AWS Trainium is the second custom machine learning (ML) chip designed by AWS that provides the best price performance for training deep learning models in the cloud. Trainium offers the highest performance with the most teraflops (TFLOPS) of compute power for the fastest ML training in Amazon EC2 and enables a broader set of ML applications. The Trainium chip is specifically optimized for deep learning training workloads for applications including image classification, semantic search, translation, voice recognition, natural language processing and recommendation engines.
As the use of ML accelerates, there's a pressing need to increase performance and reduce infrastructure costs driven by inference and training. AWS launched AWS Inferentia, a custom chip that provides customers with high performance ML inference at the lowest cost in the cloud.
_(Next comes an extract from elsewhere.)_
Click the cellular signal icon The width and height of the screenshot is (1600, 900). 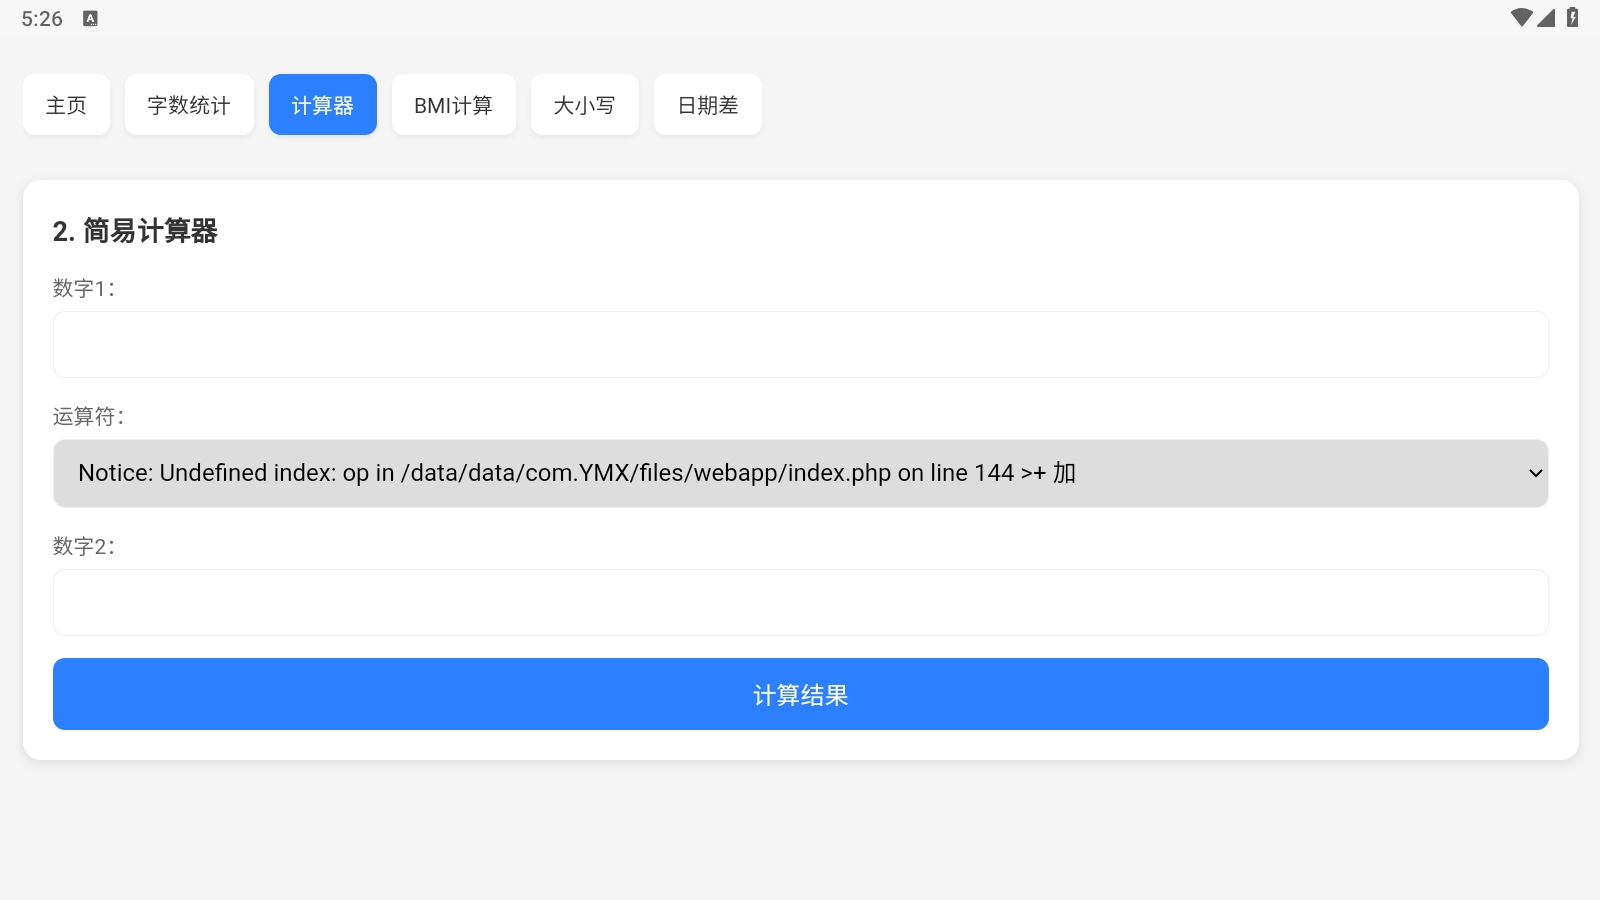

While Inferentia addressed the cost of inference, which constitutes up to 90% of ML infrastructure costs, many development teams are also limited by fixed ML training budgets. This puts a cap on the scope and frequency of training needed to improve their models and applications. AWS Trainium addresses this challenge by providing the most cost-efficient training for model training in the cloud. With both Trainium and Inferentia, customers will have an end-to-end flow of ML compute from scaling training workloads to deploying accelerated inference.
AWS Trainium shares the same AWS Neuron SDK as AWS Inferentia making it easy for developers using Inferentia to get started with Trainium. Because the Neuron SDK is integrated with popular ML frameworks including TensorFlow and PyTorch, developers can easily migrate to AWS Trainium from GPU-based instances with minimal code changes. AWS Trainium is available for preview in Amazon EC2 Trn1 instances.
AWS Inferentia is a ML inference chip custom-built by AWS to deliver high performance and the lowest cost machine learning inference in the cloud. AWS Inferentia enables up to 30% higher throughput and up to 45% lower cost-per-inference than Amazon EC2 G4 instances, which were already the lowest cost instances for ML inference in the cloud.